Health Insurance

Group health insurance is the health policy that is bought by the employer and offered to the employees and their eligible family members. The employer and the employees share the cost of the premium. The employer chooses the plans for the employees. When choosing the group insurance, employers must contribute a minimum percentage of the plan premium. It is one of the beneficial perks offered by employers. There are plans where the employers contribute to the plans, in full. This is, however, depends on the employer and the organization.

How it works

Many individuals cannot afford a decent health insurance plan, and the group health insurance plans offered by the employers are cheaper. This lets them get covered for various illnesses from a wide network of providers. Many people are under the assumption that group insurance offered by employers is not sufficient. On the contrary, one has to understand that the risk is covered for a huge group, where the insurer has a lower risk. For instance, in a company of 2000 people, only 50 to 60 may use the insurance per month for simple ailments, and 10 to 20 per year for serious ailments. But the premium of 2000 people is guaranteed per year to the insurer. So, the risk is spread over a group rather than a single person. The insurance company does this by analyzing the risk factor of every member listed in the plan. The risk factor of everyone is merged to come up with the premium for the entire group per year.


What to expect

Every company that has more than 50 full-time employees must offer group health insurance to the employees. The plans include the following benefits:

  1. Hospitalization: Coverage for hospitalization, room charges, doctor visits, nursing charges are covered. A few insurance plans also offer 30 days pre-hospitalization cover, and 60 days post hospitalization cover.
  2. Nominees: The group insurance plans also cover the dependents of the employees. So, there is no need to buy individual coverage for the family members.
  3. Domiciliary hospitalization: Certain group insurance plans cover domiciliary hospitalization. This is a case where the patient would not be able to be moved to the hospital and need to get treated at home.
  4. Daycare procedure: Insurance plans offer cover for hospitalization if only hospitalized for 24 hours. Group insurance plans let you get covered for hospitalization that is less than 24 hours.
  5. Cashless hospitalization: When you go to the network hospitals that are listed under the insurance company, you need not make any payment upfront.

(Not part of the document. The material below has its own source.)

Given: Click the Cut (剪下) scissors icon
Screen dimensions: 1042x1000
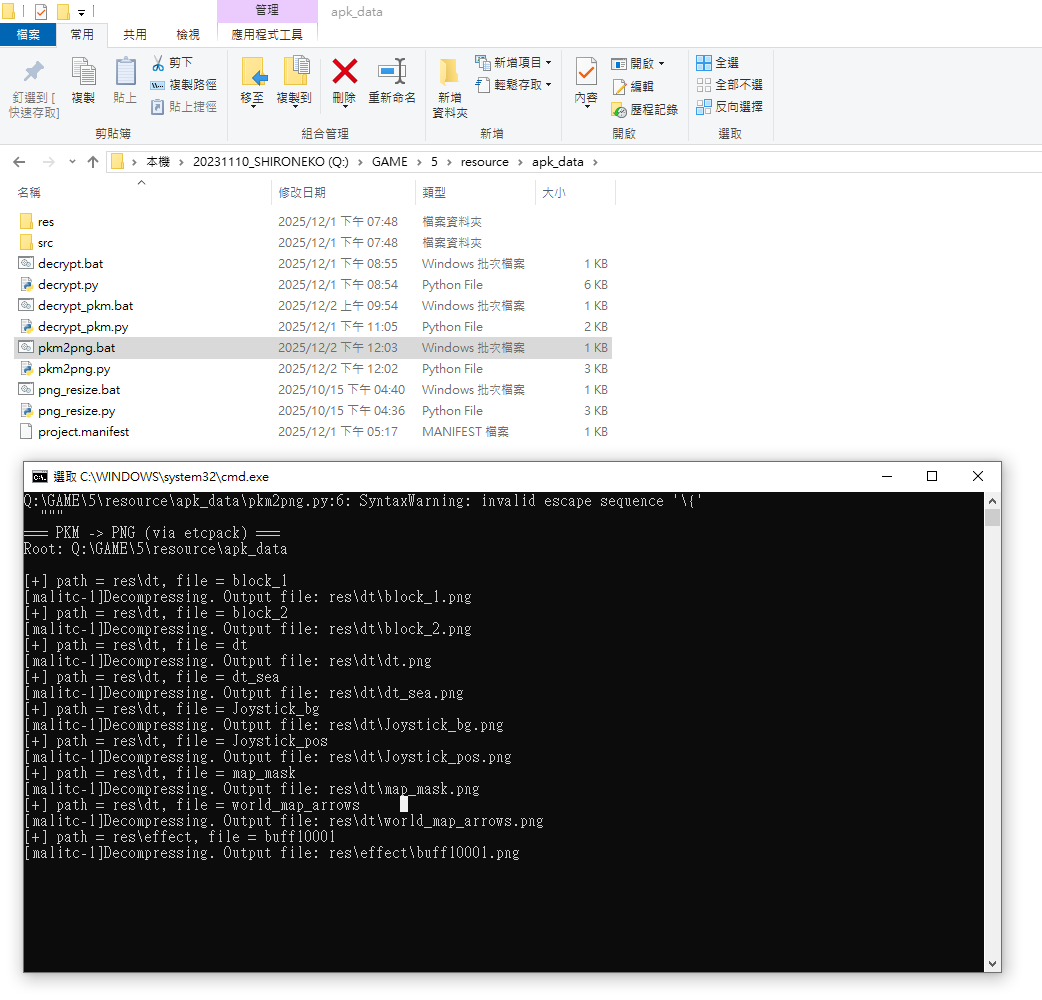Looking at the screenshot, I should pyautogui.click(x=158, y=63).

Group health insurance plans have their exclusion policies. Usually, the pre-existing conditions are not covered. A few also allow them to be covered after a waiting period. Dental and vision treatments are not covered under group health plans. Alternative medicine treatments, self-inflicted injuries, and replacement surgeries are not covered under these plans.

Do you still need an individual insurance plan?

When you opt for the group health plan to be your primary health insurance, then you can find them cheaper. Your employer would pay a part of the premium. There are no medical check-ups required. On the contrary, with the individual plans, there are certain medical tests to be undergone. The positive side is that the individual plans can be customized to suit the requirements of the individual. Even if you have a group health plan, it is necessary to go for an individual plan. This is because you would be covered only until you are employed. The plans would cease to be valid when you are out of the services of the employer. Until your new employer offers you the new plan, you need to wait.

The employers, too, are benefited much from the group health insurance. They can claim tax exemptions, and the employees are satisfied. This can increase their productivity.